Q1 : Pourquoi choisir un capteur fluorescent plutôt qu’un capteur à membrane moins cher ?
R : Les capteurs à membrane (méthode électrolytique) nécessitent un écoulement continu d’eau pour renouveler l’oxygène consommé, la membrane est facilement endommagée et sensible aux sulfures, avec des coûts d’entretien très élevés. Le capteur fluorescent NiuBoL fonctionne précisément même en eau immobile, ne nécessitant qu’un entretien simple une fois par an ou plus, avec un coût global à long terme nettement inférieur.
Q2 : Comment savoir si le capteur dans mon bassin d’élevage a besoin d’être calibré ?
R : Il est généralement recommandé tous les 3 à 6 mois. Grâce à la faible dérive du NBL-RDO-206, il peut fonctionner plus longtemps dans une eau propre.
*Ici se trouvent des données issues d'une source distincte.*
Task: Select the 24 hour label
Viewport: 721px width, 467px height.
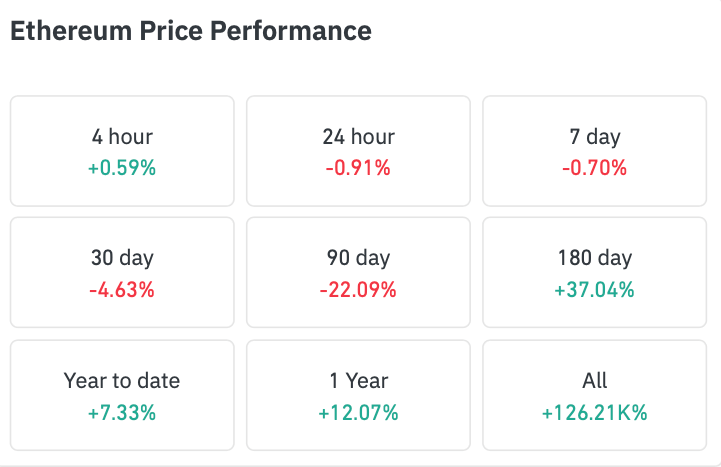Action: (x=358, y=137)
Si les données montrent des sauts anormaux ou sont manifestement incohérentes avec le comportement des poissons, vérifier immédiatement l’encrassement de la tête fluorescente et effectuer un étalonnage à deux points.
Q3 : La compensation de salinité doit-elle être ajustée fréquemment ?
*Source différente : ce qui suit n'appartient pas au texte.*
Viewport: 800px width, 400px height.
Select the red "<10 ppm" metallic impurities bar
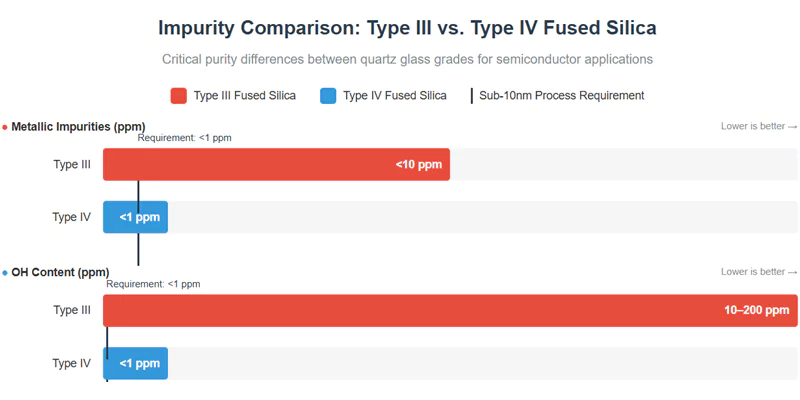[276, 165]
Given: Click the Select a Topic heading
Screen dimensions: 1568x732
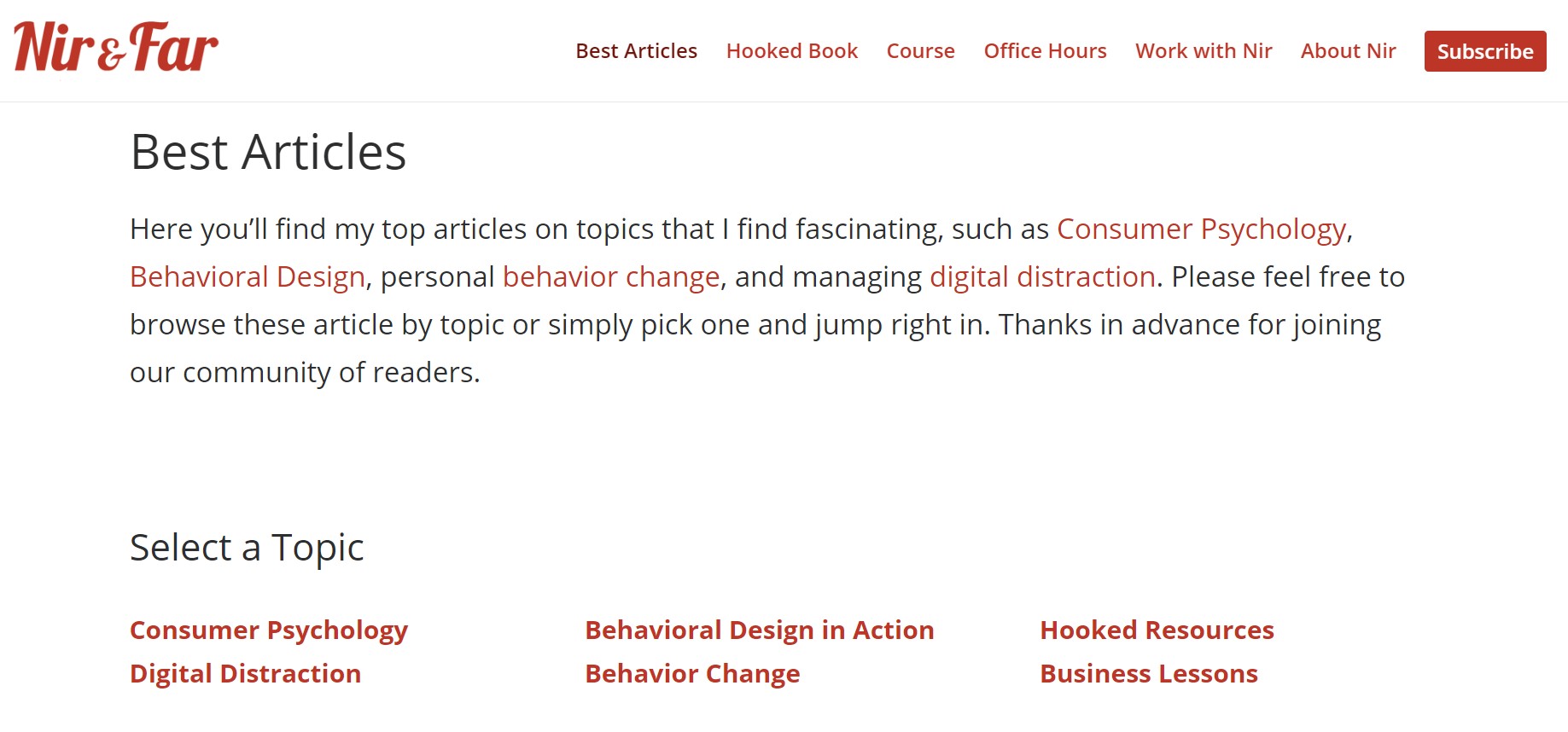Looking at the screenshot, I should (247, 548).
R : Si vous élevez en eau douce ou en eau de mer fixe, il suffit d’entrer la valeur moyenne de salinité locale lors de la configuration initiale. Sauf en cas de changement important de la source d’eau (par exemple près des côtes sous influence des pluies), aucun ajustement fréquent n’est nécessaire.
Q4 : Si la tête fluorescente est recouverte d’algues ou de biofilm lors d’une utilisation prolongée, quel impact concret cela a-t-il sur les valeurs mesurées ?
R : C’est le défi le plus fréquent en suivi de terrain. Lorsque des algues ou un biofilm recouvrent la tête, ils créent un « micro-environnement » local. Le jour, l’oxygène dissous local à la tête sera artificiellement élevé par la photosynthèse des algues ; la nuit, il chutera fortement par respiration, entraînant des valeurs non représentatives de l’ensemble du milieu. NiuBoL recommande la version RDO-206 avec brosse de nettoyage automatique pour les eaux fortement eutrophisées, nettoyant régulièrement par action mécanique afin que la sonde reste toujours en contact avec l’eau réelle en mouvement, évitant ainsi les données erronées.
Q5 : Quelle est la signification pratique du temps de réponse T90 < 30 s du capteur RDO-206 dans le contrôle réel d’élevage ?
R : T90 désigne le temps nécessaire pour atteindre 90 % de la valeur stable. Dans les systèmes automatiques couplés aux aérateurs, la rapidité de réponse est cruciale. Si la réponse est trop lente (certains capteurs bas de gamme mettent plusieurs minutes), le démarrage de l’aérateur aura un décalage important lors de chutes rapides d’oxygène, pouvant provoquer un stress chez les poissons et crevettes. La réponse rapide du NBL-RDO-206 permet au système de contrôle d’atteindre une « liaison en temps réel à la seconde », maintenant précisément l’oxygène dissous dans la plage définie pour une véritable régulation intelligente.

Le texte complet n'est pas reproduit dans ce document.